2.2 Denoising Diffusion Probabilistic Models (DDPM)

hozy note

  • Problem Settings)
    • \(0 \lt \beta_1, \beta_2, \cdots, \beta_N \lt 1\). : a sequence of positive noise scales
    • \(\mathbf{x}_0 \sim p_{\text{data}}(\mathbf{x})\). : a datapoint generated by \(p_{\text{data}}\).
    • \(\{\mathbf{x}_0, \mathbf{x}_1,\cdots,\mathbf{x}_N\}\). : a discrete Markov chain
      • where
        • \(p(\mathbf{x}_i\mid\mathbf{x}_{i-1}) = \displaystyle\mathcal{N}(\mathbf{x}_i;\;\sqrt{1-\beta_i} \mathbf{x}_{i-1}, \beta_i\mathbf{I})\).
      • Further using \(\alpha_i := \displaystyle\prod_{j=1}^i (1-\beta_j)\)., we may denote as
        • \(p_{\alpha_i}(\mathbf{x}_i\mid\mathbf{x}_0) = \mathcal{N}(\mathbf{x}_i;\;\sqrt{\alpha_i}\mathbf{x}_0, (1-\alpha_i)\mathbf{I})\).
          • This can be treated as a perturbed distribution using \(\alpha_i\). just like in SMLD with \(\sigma\). as
            • \(p_{\alpha_i}(\tilde{\mathbf{x}}) := \displaystyle\int p_{\text{data}}(\mathbf{x}) p_{\alpha_i}(\tilde{\mathbf{x}}\mid\mathbf{x})\text{d}\mathbf{x}\).
      • \(\mathbf{x}_N \sim \mathcal{N}(0,1)\). : pure noise!
    • \(p_{\theta}(\mathbf{x}_{i-1}\mid\mathbf{x}_i) = \displaystyle\mathcal{N}(\mathbf{x}_{i-1};\;\frac{1}{\sqrt{1-\beta_i}}(\mathbf{x}_i+\beta_i \mathbf{s}_\theta (\mathbf{x}_i, i)), \beta_i\mathbf{I})\). : a variational Markov chain in reverse direction
  • Training)
    • Using the ELBO, we may get
      • \(\theta^* = \displaystyle\arg\min_\theta \sum_{i=1}^N (1-\alpha_i) \mathbf{E}_{p_{\text{data}}(\mathbf{x})} \mathbb{E}_{p_{\alpha_i}(\tilde{\mathbf{x}}\mid\mathbf{x})} \left[ \left\Vert \mathbf{s}_\theta(\tilde{\mathbf{x}}, i) - \nabla_{\tilde{\mathbf{x}}} \log p_{\alpha_i} (\tilde{\mathbf{x}}\mid\mathbf{x}) \right\Vert _2^2 \right]\).
    • The optimal model is denoted as
      • \(\mathbf{s}_{\theta^*} (\mathbf{x}, i)\).
  • Sampling)
    • Start from \(\mathbf{x}_N \sim \mathcal{N}(\mathbf{0,I})\)..
    • Following the estimated reverse Markov chain, we have
      • \(\mathbf{x}_{i-1} = \displaystyle\frac{1}{\sqrt{1-\beta_i}}( \mathbf{x}_i + \beta_i \mathbf{s}_{\theta^*}(\mathbf{x}_i, i)) + \sqrt{\beta_i}\mathbf{z}_i, \quad i=N,N-1,\cdots,1\).

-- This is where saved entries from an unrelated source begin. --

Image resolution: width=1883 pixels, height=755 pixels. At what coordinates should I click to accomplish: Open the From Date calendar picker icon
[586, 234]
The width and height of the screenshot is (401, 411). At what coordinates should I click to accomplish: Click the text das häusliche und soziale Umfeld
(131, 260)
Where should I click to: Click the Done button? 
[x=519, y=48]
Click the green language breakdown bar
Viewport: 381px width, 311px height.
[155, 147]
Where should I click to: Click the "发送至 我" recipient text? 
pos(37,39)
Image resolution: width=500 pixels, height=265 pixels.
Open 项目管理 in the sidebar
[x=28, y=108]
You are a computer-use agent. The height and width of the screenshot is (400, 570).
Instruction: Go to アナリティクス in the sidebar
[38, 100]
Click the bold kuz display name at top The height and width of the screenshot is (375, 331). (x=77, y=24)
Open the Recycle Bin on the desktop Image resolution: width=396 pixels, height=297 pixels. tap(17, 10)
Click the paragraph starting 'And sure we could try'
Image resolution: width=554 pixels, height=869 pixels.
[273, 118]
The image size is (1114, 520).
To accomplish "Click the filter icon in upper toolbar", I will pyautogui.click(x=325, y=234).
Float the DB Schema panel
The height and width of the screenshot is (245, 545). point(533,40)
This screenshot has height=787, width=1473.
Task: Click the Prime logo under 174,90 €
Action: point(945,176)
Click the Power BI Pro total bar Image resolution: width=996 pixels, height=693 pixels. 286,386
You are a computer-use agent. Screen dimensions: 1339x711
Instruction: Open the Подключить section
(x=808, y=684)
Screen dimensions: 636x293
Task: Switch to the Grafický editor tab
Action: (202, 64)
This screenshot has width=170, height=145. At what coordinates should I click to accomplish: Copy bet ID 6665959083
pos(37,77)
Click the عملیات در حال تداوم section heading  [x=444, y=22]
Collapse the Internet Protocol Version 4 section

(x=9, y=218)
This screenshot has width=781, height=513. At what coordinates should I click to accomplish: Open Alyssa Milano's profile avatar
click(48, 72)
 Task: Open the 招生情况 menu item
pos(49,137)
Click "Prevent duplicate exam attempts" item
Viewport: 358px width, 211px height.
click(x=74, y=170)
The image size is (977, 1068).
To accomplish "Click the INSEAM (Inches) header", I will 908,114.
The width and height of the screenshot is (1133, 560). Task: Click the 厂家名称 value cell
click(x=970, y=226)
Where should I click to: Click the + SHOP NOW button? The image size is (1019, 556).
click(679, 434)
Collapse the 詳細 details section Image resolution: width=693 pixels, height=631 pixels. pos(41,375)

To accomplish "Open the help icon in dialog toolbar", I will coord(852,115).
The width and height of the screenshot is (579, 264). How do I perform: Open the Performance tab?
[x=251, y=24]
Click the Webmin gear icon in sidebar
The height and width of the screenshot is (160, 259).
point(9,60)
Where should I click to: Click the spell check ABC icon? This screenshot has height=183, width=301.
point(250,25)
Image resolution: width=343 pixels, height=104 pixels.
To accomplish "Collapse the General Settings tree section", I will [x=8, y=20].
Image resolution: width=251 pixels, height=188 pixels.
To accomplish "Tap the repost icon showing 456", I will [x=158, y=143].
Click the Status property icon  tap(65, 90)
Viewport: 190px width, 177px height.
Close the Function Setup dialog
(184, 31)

3. Score-Based Generative Modeling with SDEs

3.1 Perturbing data with SDEs

  • Goal)
    • Construct a diffusion process \(\{\mathbf{x}(t)\}_{t=0}^T\). where \(t\in[0,T]\). is a continuous time variable.
      • where
        • \(\mathbf{x}(0) \sim p_0\). : dataset from the data distribution \(p_0\).
        • \(\mathbf{x}(T) \sim p_T\). : a tractable form from the prior distribution \(p_T\).
    • This diffusion process can be modeled as the solution to an Itô SDE:
      • \(\text{d}\mathbf{x} = \mathbf{f}(\mathbf{x}, t) \text{d}t + g(t)\text{d}\mathbf{w}\).
        • where
          • \(\mathbf{w}\). : the standard Wiener process (Brownian motion)
          • \(\mathbf{f}(\cdot, t) : \mathbb{R}^d \rightarrow \mathbb{R}^d\). : a vector-valued function called the drift coefficient of \(\mathbf{x}(t)\).
          • \(g(\cdot):\mathbb{R}\rightarrow\mathbb{R}\). : a scalar function known as the diffusion coefficient of \(\mathbf{x}(t)\).
            • For simplicity, we assume that \(g\). is a scalar and does not depend on \(\mathbf{x}\).
    • We want to generalize SMLD and DDPM using SDE.
  • Notations)
    • \(p_t(\mathbf{x})\). : the probability density of \(\mathbf{x}(t)\).
    • \(p_{st}(\mathbf{x}(t)\mid\mathbf{x}(s))\). : the transition kernel from \(\mathbf{x}(s)\). to \(\mathbf{x}(t)\).
      • where \(0\ll s\lt t\ll T\).
    • \(p_T\). : an unstructured prior distribution that contains no information of \(p_0\).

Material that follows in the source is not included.